10 April 2012

How I learned to love the ocean


For each of us, there are places in nature that make us feel good. They calm the senses and charge us with life. For me it is mountains and wild mountain streams. They never fail to make me feel whole, happy and about 9 years old. I come from the mountains and think about home always being a place in the mountains.

I adore any wild place in nature and have fallen in love with deserts, tropical rainforest, grassy fields, snowy valleys and lazy rivers. However, the Ocean has always been an enigma to me.

My beach trips as a child were mostly noisy, holiday visits with family to city beaches like Bondi. These were great times, but in my mind the beach was a place of sun burn, stinging eyes, car parks, dirty sand and chiko roll wrappers.

I have been lucky since then to see some spectacularly beautiful and famous beaches and coasts across Australia and the world. I've explored them by diving, paddling, swimming, walking, running, fishing, boarding and sailing. I've partied on them, played on them, had moonlit picnics on them and gotten windswept and interesting on them.
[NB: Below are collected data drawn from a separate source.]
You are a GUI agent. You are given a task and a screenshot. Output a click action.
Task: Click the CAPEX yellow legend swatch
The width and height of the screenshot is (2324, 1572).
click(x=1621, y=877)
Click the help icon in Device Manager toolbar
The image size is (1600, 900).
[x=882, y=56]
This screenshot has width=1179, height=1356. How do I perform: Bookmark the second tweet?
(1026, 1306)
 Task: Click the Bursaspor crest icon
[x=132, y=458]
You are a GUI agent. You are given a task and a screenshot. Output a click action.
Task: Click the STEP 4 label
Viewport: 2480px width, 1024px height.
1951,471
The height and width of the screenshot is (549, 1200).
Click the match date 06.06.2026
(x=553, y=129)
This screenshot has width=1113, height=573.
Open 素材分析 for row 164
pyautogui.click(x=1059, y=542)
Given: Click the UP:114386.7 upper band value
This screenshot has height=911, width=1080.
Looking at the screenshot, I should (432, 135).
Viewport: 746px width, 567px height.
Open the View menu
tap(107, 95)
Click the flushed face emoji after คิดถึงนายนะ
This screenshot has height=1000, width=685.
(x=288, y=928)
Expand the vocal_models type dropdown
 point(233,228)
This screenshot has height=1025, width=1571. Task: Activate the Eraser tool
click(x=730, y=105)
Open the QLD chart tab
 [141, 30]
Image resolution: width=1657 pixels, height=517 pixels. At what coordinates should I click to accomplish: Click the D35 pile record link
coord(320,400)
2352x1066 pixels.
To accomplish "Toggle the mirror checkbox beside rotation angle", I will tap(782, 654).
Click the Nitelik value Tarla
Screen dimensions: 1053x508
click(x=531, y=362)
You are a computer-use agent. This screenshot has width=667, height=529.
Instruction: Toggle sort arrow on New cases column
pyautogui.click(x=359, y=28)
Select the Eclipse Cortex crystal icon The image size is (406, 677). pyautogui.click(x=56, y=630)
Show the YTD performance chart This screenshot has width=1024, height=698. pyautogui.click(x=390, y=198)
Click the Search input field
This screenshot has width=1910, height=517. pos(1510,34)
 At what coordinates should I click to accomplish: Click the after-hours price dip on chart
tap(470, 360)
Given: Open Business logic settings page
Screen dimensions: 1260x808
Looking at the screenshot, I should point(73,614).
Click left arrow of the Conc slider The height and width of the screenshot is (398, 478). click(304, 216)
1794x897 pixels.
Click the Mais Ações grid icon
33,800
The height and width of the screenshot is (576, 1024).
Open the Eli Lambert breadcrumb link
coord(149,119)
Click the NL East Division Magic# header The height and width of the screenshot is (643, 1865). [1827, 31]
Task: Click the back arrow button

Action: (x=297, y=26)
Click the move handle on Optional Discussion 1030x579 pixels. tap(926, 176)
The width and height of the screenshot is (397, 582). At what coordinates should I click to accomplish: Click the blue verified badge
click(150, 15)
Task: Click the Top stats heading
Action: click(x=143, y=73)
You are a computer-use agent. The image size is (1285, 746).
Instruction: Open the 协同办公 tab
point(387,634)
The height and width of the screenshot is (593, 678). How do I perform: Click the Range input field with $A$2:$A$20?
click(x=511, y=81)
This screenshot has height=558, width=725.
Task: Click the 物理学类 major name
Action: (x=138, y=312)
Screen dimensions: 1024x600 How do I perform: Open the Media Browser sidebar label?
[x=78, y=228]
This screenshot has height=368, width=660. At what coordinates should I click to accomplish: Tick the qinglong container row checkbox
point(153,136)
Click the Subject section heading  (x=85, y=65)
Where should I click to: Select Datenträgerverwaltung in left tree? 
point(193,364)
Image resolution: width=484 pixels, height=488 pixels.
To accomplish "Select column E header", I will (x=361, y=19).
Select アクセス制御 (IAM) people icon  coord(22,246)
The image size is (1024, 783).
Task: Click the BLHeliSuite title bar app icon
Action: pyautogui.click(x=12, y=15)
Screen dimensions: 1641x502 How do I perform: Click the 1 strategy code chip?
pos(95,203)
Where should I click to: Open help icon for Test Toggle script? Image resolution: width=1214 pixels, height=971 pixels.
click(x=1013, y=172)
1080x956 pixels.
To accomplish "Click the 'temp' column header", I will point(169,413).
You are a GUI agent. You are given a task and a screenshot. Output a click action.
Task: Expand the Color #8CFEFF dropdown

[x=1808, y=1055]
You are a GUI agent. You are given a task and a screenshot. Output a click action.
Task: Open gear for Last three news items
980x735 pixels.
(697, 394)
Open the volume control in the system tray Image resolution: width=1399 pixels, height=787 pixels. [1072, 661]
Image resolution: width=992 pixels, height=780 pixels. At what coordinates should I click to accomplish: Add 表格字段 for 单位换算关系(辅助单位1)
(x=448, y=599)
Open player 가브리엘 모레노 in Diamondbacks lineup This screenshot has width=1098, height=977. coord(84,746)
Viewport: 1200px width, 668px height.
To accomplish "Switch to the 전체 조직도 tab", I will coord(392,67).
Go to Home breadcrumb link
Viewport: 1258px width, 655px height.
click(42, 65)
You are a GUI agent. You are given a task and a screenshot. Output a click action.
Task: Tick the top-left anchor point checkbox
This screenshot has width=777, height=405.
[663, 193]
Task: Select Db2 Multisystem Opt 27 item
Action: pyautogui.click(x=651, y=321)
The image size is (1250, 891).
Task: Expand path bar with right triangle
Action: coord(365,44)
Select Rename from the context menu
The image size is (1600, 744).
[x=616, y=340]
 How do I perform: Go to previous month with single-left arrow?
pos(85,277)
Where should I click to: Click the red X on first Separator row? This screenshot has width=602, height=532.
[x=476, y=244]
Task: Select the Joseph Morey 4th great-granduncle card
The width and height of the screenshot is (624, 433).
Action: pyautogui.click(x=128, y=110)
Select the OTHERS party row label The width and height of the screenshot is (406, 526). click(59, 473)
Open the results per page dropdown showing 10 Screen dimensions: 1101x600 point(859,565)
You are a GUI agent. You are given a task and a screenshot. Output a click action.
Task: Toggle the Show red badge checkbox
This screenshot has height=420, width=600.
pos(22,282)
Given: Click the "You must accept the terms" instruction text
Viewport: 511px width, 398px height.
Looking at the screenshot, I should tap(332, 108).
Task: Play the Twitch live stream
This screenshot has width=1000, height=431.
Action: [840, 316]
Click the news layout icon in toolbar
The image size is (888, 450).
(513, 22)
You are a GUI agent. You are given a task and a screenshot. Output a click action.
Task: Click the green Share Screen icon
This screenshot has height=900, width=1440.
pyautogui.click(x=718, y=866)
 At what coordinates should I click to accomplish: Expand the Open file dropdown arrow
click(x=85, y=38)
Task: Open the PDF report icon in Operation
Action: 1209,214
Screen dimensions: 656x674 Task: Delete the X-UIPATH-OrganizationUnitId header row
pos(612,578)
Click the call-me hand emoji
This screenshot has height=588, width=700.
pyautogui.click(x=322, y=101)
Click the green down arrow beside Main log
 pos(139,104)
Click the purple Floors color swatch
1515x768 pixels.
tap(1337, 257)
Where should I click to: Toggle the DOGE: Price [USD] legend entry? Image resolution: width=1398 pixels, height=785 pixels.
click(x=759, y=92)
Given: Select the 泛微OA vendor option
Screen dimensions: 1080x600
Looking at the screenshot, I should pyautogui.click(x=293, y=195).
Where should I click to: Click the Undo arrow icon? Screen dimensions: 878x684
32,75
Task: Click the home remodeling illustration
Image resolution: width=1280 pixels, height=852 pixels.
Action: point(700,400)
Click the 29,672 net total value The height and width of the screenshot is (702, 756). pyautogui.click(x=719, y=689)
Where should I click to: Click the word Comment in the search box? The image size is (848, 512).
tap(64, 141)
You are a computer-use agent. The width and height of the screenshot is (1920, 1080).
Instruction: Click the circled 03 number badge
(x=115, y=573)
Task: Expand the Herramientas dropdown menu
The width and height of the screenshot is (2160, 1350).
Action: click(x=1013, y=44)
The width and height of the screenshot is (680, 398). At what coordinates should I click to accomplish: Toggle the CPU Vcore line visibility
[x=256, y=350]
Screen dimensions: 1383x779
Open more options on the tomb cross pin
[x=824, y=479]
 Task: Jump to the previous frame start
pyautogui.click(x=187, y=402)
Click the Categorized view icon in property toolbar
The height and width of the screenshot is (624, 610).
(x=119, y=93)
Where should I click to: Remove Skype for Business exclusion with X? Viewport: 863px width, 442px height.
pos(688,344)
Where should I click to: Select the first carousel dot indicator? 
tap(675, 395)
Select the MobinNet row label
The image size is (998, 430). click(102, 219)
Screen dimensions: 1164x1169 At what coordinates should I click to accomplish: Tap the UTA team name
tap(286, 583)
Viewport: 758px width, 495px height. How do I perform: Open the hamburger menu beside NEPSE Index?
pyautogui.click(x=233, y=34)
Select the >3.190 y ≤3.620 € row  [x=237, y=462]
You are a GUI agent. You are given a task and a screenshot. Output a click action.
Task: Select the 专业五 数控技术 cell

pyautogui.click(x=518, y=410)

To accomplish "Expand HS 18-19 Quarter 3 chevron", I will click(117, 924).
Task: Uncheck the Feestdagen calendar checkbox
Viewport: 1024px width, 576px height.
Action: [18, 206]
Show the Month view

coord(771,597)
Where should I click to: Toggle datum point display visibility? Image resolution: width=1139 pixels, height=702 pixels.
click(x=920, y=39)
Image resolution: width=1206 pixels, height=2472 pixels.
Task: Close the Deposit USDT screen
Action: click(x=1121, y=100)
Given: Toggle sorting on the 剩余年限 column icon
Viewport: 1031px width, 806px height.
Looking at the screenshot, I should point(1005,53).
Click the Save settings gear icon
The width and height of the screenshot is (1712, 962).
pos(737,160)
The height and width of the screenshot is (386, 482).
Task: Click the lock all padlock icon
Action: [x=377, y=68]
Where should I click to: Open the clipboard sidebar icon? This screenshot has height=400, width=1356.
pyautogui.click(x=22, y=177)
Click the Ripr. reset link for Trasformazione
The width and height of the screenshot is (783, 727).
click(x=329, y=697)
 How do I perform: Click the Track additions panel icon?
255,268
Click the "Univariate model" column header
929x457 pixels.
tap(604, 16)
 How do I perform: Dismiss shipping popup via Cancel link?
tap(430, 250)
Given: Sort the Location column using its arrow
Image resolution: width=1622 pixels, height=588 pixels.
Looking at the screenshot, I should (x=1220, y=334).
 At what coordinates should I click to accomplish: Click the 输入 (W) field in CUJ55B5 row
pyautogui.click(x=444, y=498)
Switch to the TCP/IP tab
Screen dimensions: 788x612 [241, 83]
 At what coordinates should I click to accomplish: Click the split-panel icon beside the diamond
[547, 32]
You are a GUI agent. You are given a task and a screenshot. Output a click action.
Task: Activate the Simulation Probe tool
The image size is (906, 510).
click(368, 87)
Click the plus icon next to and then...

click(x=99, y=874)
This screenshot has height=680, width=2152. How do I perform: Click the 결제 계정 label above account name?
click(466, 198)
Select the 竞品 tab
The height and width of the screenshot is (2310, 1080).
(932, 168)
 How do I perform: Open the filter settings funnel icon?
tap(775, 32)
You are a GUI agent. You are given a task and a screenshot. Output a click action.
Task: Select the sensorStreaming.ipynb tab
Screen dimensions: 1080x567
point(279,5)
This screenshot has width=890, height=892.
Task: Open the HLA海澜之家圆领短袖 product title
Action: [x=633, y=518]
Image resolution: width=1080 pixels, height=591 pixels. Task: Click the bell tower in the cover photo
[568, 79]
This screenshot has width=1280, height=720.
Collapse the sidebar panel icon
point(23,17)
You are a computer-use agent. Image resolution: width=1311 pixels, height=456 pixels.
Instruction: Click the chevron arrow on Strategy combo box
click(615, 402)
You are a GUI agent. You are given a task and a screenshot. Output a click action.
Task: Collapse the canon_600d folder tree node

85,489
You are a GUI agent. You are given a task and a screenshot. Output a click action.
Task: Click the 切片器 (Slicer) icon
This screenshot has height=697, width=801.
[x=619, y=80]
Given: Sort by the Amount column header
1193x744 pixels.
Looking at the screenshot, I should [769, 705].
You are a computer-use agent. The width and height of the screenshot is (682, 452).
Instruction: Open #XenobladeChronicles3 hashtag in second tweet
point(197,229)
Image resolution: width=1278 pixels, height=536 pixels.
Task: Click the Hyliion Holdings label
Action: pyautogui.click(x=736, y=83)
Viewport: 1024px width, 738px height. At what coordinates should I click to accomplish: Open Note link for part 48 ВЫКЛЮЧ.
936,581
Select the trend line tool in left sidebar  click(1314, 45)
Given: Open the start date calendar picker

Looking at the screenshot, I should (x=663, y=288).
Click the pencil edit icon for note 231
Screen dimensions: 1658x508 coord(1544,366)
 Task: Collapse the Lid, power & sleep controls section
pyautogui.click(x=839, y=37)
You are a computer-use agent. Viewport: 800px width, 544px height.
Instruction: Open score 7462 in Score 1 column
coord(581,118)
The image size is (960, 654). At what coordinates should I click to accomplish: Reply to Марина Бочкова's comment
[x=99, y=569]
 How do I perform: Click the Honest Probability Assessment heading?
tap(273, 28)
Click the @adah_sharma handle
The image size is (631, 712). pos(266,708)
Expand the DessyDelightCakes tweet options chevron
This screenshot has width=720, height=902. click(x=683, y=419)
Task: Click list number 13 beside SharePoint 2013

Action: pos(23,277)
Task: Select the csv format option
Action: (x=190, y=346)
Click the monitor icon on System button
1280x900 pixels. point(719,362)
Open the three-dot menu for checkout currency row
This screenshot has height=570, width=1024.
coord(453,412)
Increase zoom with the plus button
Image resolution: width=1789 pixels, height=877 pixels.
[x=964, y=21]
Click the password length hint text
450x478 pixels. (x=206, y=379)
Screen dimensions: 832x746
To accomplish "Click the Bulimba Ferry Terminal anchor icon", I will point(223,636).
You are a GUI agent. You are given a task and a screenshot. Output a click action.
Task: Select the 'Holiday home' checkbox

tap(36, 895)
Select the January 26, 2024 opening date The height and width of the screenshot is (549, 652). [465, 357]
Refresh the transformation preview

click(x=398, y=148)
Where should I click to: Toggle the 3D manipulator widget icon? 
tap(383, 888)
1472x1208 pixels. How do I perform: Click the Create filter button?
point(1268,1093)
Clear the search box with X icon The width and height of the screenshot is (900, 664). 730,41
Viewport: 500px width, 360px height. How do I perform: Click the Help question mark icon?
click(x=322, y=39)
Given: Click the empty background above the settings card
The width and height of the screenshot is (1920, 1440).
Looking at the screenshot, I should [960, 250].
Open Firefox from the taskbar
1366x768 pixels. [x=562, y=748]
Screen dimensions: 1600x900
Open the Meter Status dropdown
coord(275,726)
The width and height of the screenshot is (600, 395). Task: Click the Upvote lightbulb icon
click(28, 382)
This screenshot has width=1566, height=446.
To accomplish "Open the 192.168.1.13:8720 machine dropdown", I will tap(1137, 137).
But I have never been able to understand the ocean. Have not felt the magnetic tug to be near or in the ocean. Maybe to me it is too big a thing for my mind to take in. So much sand, so much water, so much sky. Lurid in its vastness.

But now the ocean has won me over. I’ve spent the last seven months leading multi-day walks in two incredibly beautiful coastal areas of eastern Tasmania; the Bay of Fires and Maria Island. Pretty convincing parts of the coast...

What has changed for me is now I really see the ocean as a place of life. I have learnt about many shellfish who have complex lives and finely etched designs. Rockpools full of blooming blood red anemones, sea dragons with their frilly beauty. And the birds! Sea birds are in their own league when it comes to quirky and beautiful; oystercatchers, terns, gulls, tiny hooded plovers, eagles, turnstones, cormorants and gannets. All who make the beach their home for a time, or a lifetime.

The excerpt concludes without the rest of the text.